Unterschiede zwischen den Ländern
Unterschiede zwischen den Ländern gab es jedoch in der generellen Bereitschaft, Menschen zu opfern. Im ersten Szenario würden beispielsweise 82 Prozent der Deutschen billigen, den einzelnen Menschen zu opfern, in den meisten westlichen Ländern sind die Werte ähnlich. Lediglich in einigen ostasiatischen Ländern ist das Ausmaß der Bereitschaft, einen Menschen für das Leben mehrerer zu opfern, auffallend geringer. In China beispielsweise billigen nur 58 Prozent der TeilnehmerInnen die Weiche im ersten Szenario umzustellen. Im dritten Szenario weichen die Antworten zwischen den Ländern stärker voneinander ab. So stimmen 49 Prozent der TeilnehmerInnen in Deutschland zu, den großen Mann von der Fußgängerbrücke zu stoßen, in Vietnam sind es hingegen 66 Prozent, in China nur 32 Prozent.

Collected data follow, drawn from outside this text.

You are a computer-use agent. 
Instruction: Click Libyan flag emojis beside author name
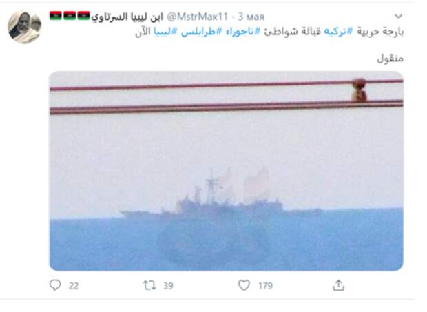pos(70,16)
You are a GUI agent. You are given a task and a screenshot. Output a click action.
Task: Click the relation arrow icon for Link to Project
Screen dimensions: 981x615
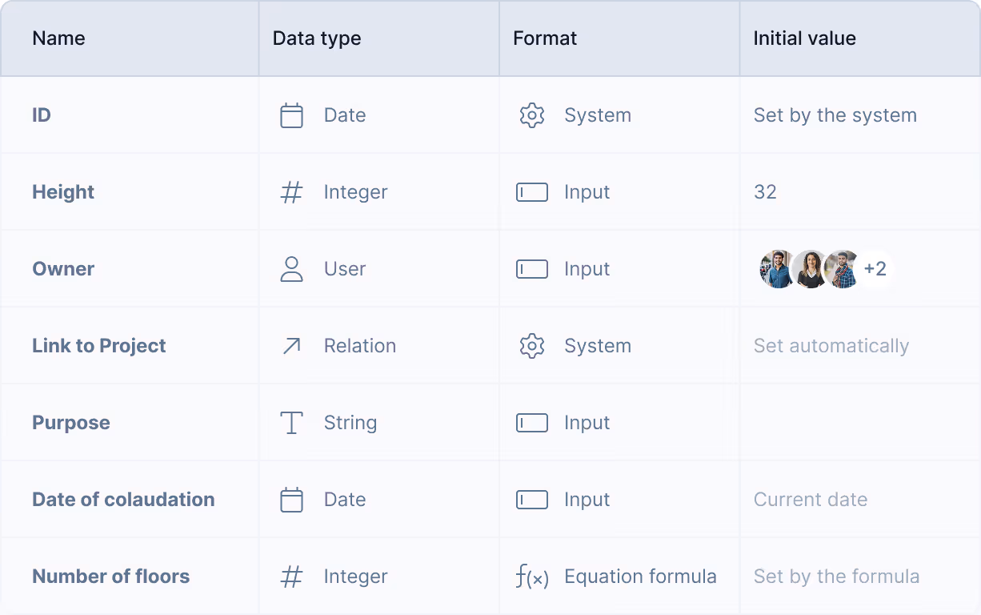tap(292, 346)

Im Vergleich mit anderen bereits erforschten Eigenarten in den Ländern fanden die Forscher einen auffälligen Zusammenhang: In Ländern, in denen es schwierig ist, außerhalb von traditionellen sozialen Gebilden, wie Familie oder Beruf, neue Beziehungen zu knüpfen, ist auch die Bereitschaft einen Menschen zu opfern geringer. Die Wissenschaftler vermuten, dass Menschen davor zurückschrecken, kontroverse und unpopuläre Entscheidungen zu treffen, wenn sie Angst haben, ihre aktuellen Beziehungen zu verlieren. «Die Menschen befürchten möglicherweise, dass sie als ‚Monster‘ wahrgenommen werden könnten, wenn sie bereit sind, das Leben eines Menschen für das Allgemeinwohl zu opfern. Es ist noch zu früh, um einen klaren, kausalen Zusammenhang zwischen den kulturspezifischen, moralischen Entscheidungen der Menschen und der Leichtigkeit, mit der sie neue Beziehungen eingehen können, herzustellen. Es gibt jedoch vermehrt Anzeichen dafür, dass die Art und Weise, wie das persönliche Ansehen in einer bestimmten Kultur gepflegt wird, die moralischen Intuitionen der Menschen aus dieser Kultur beeinflussen kann”, sagt Iyad Rahwan.